Management of Meta Data: Managing meta data involves the data definitions, names, data types, data domains, constraints, applications, database tables, reference repositories and dependence rules associated with different tables and databases, users, access rights, etc.

Standards Management: The owner is responsible for making sure that all relevant data sets conform to their standard form, as well as negotiating standards on behalf of the users.

Finally, there is the notion of psychology. Data ownership is buoyed by an individual's aversion to accepting blame for failure versus a desire for claiming success. Data ownership is complicated because of "turf" and "fear." In many organizations, the control of the flow of information is regarded, as are many other forms of control, as a means of job security. Being in charge of creating, packaging and distributing the report naturally leads one to the conception of owning the data that makes up the report. Alternatively, there exists the fear that any closer scrutiny of what goes on within one's organization will reveal that what appeared to be stellar work all along is actually mediocre or worse, which then leads to potentially spurious ownership claims as a means for covering (hiding?) incompetence. Of course, this is a prime example of conflict within the enterprise – what is good for the individual is terrible for the organization, and vice versa.

In terms of claiming success, there are different ownership paradigms that are used to claim data ownership. Some of the data ownership paradigms include:

Creator: The party that creates or generates the data owns the data, representing a speculative investment in creating information as a prelude to recognizing value from that information in the future.

Consumer: The party that uses data owns that data. This is a relatively broad ownership spectrum, covering all aspects of data acquisition.

Compiler: This is the entity that selects and compiles information from different information sources for some particular audience, such as a news archive and retrieval company.

Enterprise: In larger corporate information technology organizations, there is a notion that all data that enters the enterprise, or is created within the enterprise, is completely owned by the enterprise. In effect, the company makes use of all input and generated data as fuel for its ongoing data processing needs; therefore, the value derived from the information resides with the organization as a whole.
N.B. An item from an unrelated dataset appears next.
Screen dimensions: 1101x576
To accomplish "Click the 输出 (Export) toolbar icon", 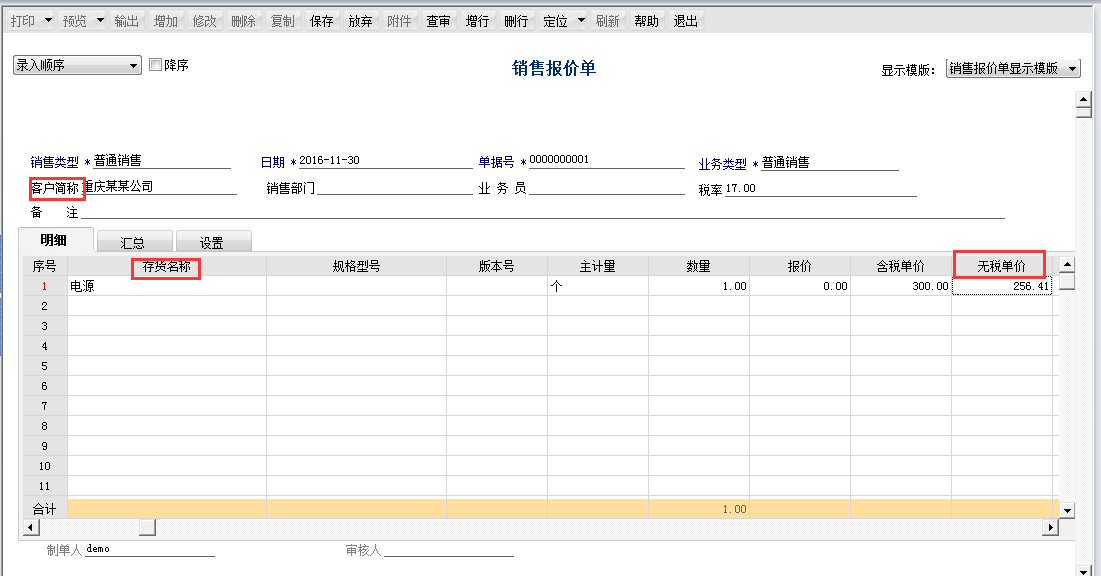I will click(x=126, y=20).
Funder: In this paradigm, the user that commissions the data creation claims ownership. There are two parties involved – one who pays for the creation of data and another that actually creates the data. The patron claims ownership because the work is being done on his or her behalf.
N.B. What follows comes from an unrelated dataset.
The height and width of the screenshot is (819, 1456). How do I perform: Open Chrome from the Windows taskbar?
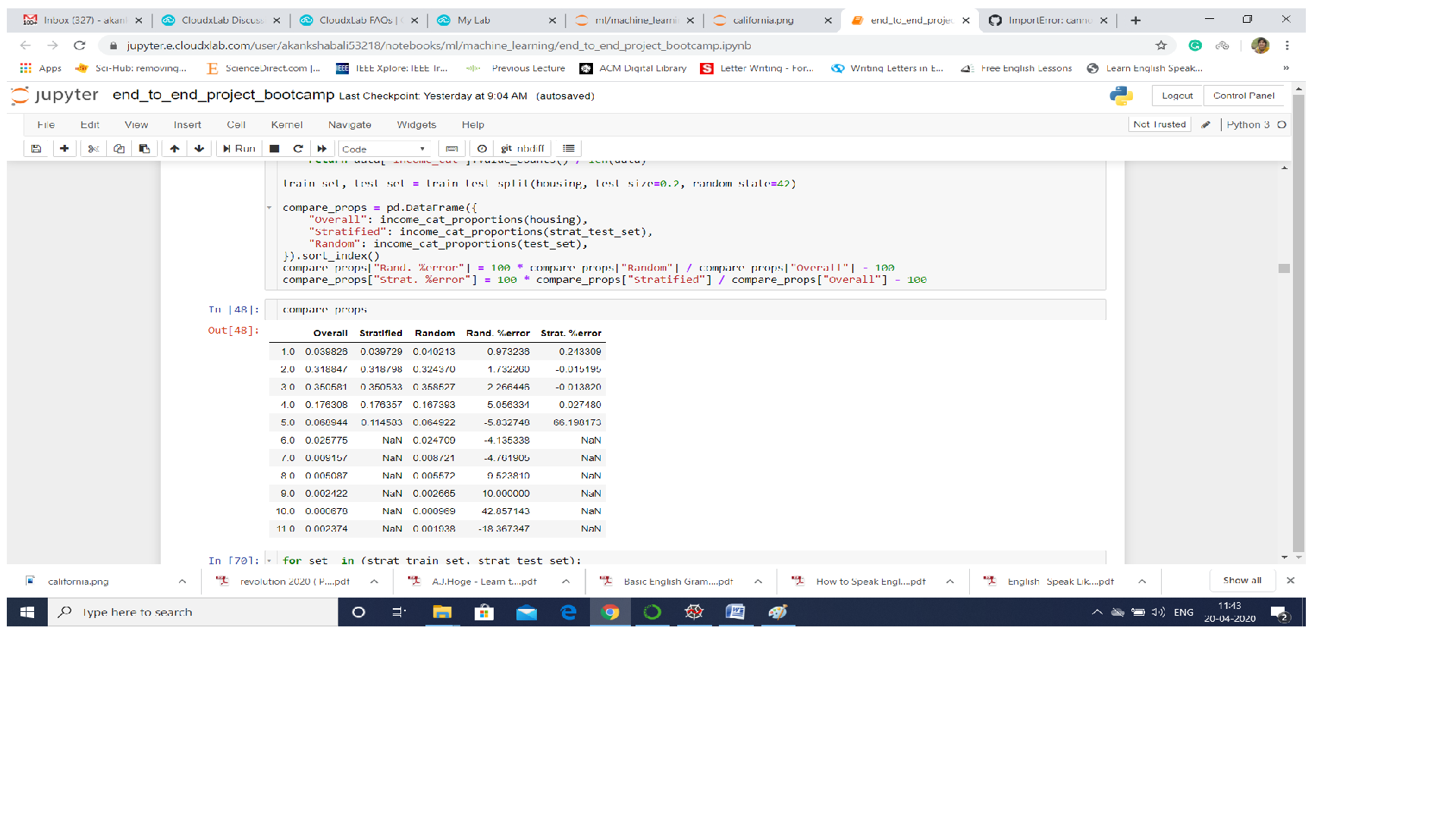[610, 612]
Decoder: In environments where information is "locked" inside particular encoded formats, the party that can unlock the information becomes an owner of that information (e.g., those that decode DNA sequences to isolate specific genes own the information).

Packager: The packager paradigm focuses on the party that collects information for a particular use and adds value through formatting the information for a particular market or set of consumers.

Reader as Owner: This is an interesting paradigm in that it implies that the value of any data that can be read is subsumed by the reader; therefore, the reader gains value through adding that information to an information repository.

The Subject as Owner: This paradigm revolves around the subject data ownership issues, such as personal privacy or image copyrights. The subject of the data claims ownership of that data, mostly in reaction to another party claiming ownership of the same data.

Purchaser/Licenser as Owner: Similar to the funder paradigm, the individual or organization that buys or licenses data may stake a claim to ownership.

The concept of data ownership is quite complicated, yet establishing roles and responsibilities associated with exploiting information value completely revolves around the ownership issue. One of the most interesting descriptions of data ownership comes from one of my colleagues, Sid Adelman. In reference to the quality of data, Sid advises that the data owner is the one who can determine just how clean the data needs to be and has the authority to prioritize the cleansing effort.